Antes de voar, ele comeu muita pedra. Foi publicitário, cenógrafo, ilustrador, ator, cartunista, só pra não se estender muito. Aos poucos Rogério Dias foi ficando mais leve, mais leve, até o dia em que descobriu o que todo mundo já sabia. Rogério acordou artista, bateu asas e não parou mais.
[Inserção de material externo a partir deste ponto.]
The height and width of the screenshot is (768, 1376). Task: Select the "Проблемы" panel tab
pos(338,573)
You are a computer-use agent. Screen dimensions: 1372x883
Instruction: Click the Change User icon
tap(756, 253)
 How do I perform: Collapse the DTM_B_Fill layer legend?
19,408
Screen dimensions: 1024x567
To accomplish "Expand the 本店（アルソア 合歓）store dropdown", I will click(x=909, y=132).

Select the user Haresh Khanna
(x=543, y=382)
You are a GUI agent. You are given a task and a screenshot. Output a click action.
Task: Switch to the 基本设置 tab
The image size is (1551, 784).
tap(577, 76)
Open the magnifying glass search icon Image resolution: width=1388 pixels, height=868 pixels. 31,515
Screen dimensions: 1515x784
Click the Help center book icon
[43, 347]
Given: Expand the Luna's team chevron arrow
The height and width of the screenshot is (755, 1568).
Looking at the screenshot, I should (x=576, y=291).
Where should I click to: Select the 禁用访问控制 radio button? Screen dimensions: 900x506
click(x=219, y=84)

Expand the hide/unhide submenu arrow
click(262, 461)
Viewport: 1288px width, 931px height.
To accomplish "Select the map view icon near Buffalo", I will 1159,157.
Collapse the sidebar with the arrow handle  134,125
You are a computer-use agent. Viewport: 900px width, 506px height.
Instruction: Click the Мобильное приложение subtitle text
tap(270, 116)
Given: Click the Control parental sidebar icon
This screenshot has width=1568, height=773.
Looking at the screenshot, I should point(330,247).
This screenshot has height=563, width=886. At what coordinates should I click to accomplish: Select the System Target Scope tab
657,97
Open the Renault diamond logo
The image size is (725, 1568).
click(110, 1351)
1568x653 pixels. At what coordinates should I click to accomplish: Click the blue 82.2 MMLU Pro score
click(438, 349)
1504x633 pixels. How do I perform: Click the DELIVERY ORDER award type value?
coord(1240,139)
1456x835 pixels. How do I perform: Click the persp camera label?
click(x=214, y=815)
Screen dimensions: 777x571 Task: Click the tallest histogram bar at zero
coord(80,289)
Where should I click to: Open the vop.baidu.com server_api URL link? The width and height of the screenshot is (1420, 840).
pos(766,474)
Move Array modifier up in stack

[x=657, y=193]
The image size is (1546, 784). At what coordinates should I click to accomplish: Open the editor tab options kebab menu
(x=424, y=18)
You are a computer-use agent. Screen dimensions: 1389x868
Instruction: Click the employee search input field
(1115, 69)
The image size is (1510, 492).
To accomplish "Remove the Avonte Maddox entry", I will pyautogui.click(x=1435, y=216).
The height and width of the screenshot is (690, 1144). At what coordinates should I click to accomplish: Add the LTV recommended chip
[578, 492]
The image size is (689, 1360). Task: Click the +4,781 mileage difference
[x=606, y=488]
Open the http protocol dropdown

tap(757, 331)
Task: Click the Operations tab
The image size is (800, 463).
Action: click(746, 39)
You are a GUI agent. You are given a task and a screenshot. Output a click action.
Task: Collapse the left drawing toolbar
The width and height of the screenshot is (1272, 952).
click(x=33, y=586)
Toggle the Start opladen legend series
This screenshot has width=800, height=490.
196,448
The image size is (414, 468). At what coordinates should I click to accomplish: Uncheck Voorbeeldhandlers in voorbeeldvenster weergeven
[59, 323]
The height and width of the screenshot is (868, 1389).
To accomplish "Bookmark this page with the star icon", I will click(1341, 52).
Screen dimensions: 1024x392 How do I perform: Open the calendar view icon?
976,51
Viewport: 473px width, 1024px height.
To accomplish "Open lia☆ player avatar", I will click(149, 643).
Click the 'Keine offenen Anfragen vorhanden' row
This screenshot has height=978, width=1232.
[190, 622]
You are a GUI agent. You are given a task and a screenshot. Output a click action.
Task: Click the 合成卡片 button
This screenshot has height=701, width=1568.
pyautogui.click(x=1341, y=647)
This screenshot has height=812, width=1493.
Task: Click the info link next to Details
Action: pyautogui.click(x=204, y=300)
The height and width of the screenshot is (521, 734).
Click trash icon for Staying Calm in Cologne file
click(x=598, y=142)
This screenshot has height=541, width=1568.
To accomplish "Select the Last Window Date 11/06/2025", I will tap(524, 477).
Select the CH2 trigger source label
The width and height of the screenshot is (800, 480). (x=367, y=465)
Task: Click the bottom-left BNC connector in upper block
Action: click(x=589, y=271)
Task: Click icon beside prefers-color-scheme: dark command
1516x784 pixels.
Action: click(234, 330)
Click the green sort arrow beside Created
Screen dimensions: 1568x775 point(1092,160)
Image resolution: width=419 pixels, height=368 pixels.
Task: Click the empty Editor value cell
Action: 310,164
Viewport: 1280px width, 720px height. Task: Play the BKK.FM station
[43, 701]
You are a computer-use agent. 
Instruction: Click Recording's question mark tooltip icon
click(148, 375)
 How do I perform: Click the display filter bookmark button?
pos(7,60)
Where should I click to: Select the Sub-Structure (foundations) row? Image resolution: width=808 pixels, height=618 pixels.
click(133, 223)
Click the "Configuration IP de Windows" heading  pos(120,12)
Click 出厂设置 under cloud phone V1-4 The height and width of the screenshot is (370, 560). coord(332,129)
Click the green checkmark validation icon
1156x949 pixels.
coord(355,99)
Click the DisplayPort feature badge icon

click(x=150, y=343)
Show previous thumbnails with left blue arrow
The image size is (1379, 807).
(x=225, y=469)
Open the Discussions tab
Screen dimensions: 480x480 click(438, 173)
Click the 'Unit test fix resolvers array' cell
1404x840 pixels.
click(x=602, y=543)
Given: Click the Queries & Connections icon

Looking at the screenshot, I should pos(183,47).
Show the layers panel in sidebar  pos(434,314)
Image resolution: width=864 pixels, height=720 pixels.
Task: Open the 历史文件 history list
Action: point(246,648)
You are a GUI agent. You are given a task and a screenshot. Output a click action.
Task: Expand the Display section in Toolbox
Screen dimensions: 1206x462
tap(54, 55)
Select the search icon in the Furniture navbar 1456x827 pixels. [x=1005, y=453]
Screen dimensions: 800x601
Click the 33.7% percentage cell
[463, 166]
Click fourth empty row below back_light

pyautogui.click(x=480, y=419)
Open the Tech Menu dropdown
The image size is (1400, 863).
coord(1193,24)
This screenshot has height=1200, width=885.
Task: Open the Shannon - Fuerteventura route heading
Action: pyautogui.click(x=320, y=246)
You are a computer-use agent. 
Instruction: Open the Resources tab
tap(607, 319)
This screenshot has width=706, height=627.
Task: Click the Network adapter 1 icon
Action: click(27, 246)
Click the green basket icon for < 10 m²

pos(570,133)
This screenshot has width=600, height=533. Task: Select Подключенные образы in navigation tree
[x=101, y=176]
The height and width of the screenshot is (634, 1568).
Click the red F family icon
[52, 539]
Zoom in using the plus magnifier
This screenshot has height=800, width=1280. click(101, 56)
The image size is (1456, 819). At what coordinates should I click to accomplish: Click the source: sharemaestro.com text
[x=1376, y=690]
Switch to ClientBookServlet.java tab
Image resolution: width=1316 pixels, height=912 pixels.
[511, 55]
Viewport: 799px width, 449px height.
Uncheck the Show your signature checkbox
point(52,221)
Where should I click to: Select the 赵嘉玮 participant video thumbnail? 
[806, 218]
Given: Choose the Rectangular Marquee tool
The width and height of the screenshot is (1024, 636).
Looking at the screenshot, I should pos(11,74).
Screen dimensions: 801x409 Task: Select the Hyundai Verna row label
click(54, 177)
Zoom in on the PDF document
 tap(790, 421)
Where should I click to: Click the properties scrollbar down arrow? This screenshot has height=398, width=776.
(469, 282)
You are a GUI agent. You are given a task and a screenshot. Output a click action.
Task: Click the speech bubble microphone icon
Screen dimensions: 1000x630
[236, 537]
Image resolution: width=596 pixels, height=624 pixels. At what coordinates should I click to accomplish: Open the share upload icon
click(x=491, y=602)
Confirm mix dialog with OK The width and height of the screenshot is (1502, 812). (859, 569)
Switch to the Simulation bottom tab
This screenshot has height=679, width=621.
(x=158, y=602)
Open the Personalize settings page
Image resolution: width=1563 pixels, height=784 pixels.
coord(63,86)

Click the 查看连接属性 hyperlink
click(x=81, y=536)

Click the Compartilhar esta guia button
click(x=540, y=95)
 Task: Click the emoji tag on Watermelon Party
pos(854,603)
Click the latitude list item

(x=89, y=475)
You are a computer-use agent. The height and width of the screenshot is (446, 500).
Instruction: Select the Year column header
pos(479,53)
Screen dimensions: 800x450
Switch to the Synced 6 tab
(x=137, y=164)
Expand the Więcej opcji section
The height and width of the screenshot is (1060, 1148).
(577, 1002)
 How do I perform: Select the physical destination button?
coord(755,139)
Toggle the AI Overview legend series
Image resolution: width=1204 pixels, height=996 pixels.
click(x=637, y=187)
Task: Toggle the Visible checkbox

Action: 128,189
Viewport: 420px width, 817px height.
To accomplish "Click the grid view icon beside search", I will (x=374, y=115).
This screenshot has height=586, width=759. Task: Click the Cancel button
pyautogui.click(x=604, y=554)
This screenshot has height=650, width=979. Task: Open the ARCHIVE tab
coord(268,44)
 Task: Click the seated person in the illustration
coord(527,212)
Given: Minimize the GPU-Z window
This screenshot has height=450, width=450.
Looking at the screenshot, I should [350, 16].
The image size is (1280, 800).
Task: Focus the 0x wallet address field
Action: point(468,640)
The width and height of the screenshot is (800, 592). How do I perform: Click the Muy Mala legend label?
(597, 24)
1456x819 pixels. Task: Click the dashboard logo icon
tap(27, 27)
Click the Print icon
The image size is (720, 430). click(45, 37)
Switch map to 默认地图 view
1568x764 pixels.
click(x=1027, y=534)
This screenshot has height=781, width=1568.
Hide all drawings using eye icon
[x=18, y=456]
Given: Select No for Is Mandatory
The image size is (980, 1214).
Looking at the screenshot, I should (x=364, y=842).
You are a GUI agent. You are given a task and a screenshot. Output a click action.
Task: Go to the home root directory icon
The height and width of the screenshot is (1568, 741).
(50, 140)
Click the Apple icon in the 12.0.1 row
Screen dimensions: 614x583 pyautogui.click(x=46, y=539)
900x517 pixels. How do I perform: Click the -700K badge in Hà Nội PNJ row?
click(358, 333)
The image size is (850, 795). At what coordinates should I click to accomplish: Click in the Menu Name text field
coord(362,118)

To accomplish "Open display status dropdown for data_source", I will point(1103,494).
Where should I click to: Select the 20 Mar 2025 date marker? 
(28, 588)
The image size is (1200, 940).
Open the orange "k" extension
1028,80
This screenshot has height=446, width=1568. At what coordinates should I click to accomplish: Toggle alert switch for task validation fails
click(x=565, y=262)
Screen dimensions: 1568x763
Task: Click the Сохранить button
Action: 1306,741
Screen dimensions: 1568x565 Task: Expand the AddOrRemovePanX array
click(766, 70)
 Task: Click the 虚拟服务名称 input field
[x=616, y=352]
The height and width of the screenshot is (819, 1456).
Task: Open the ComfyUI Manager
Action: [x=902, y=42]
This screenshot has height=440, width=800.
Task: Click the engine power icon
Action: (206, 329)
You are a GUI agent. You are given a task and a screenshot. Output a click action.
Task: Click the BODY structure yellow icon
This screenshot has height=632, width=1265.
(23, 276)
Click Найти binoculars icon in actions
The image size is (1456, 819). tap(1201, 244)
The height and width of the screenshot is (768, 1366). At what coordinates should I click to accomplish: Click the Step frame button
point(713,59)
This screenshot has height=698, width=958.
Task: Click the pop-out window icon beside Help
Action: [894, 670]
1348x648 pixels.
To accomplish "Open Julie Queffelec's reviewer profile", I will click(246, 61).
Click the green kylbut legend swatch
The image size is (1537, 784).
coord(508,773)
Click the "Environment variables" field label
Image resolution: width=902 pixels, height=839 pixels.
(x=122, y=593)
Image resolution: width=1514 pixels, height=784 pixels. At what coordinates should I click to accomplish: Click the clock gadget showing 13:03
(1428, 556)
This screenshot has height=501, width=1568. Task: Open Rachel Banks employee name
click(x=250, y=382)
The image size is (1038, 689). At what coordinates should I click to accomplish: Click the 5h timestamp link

Trabalhamos juntos na Múltipla Propaganda em  Curitiba com uma turma de pesos pesados: Solda, Leminski, Paulo Vítola, Cesar Bond. Ele ainda lutava contra si mesmo, e em silêncio preparou uma mostra individual na Biblioteca Pública do Paraná. Neste dia conheci o outro Rogério. Uma revoada de telas carregadas de cores acrílicas tomou conta do salão, e nesta ocasião arrematei uma tela que guardo com carinho até hoje.

Eu e meu Rogério

Dali pra frente não parou mais. Em 1993 Rogério cria o painel “300 gralhas para Curitiba” em homenagem aos 300 anos da cidade. Em 1994 executa para a Prefeitura Municipal de Curitiba, projeto para um painel de azulejos de 50 metros sobre o “Rio Iguaçu”, que foi inaugurado em 1996 ao lado do Palácio do Governo.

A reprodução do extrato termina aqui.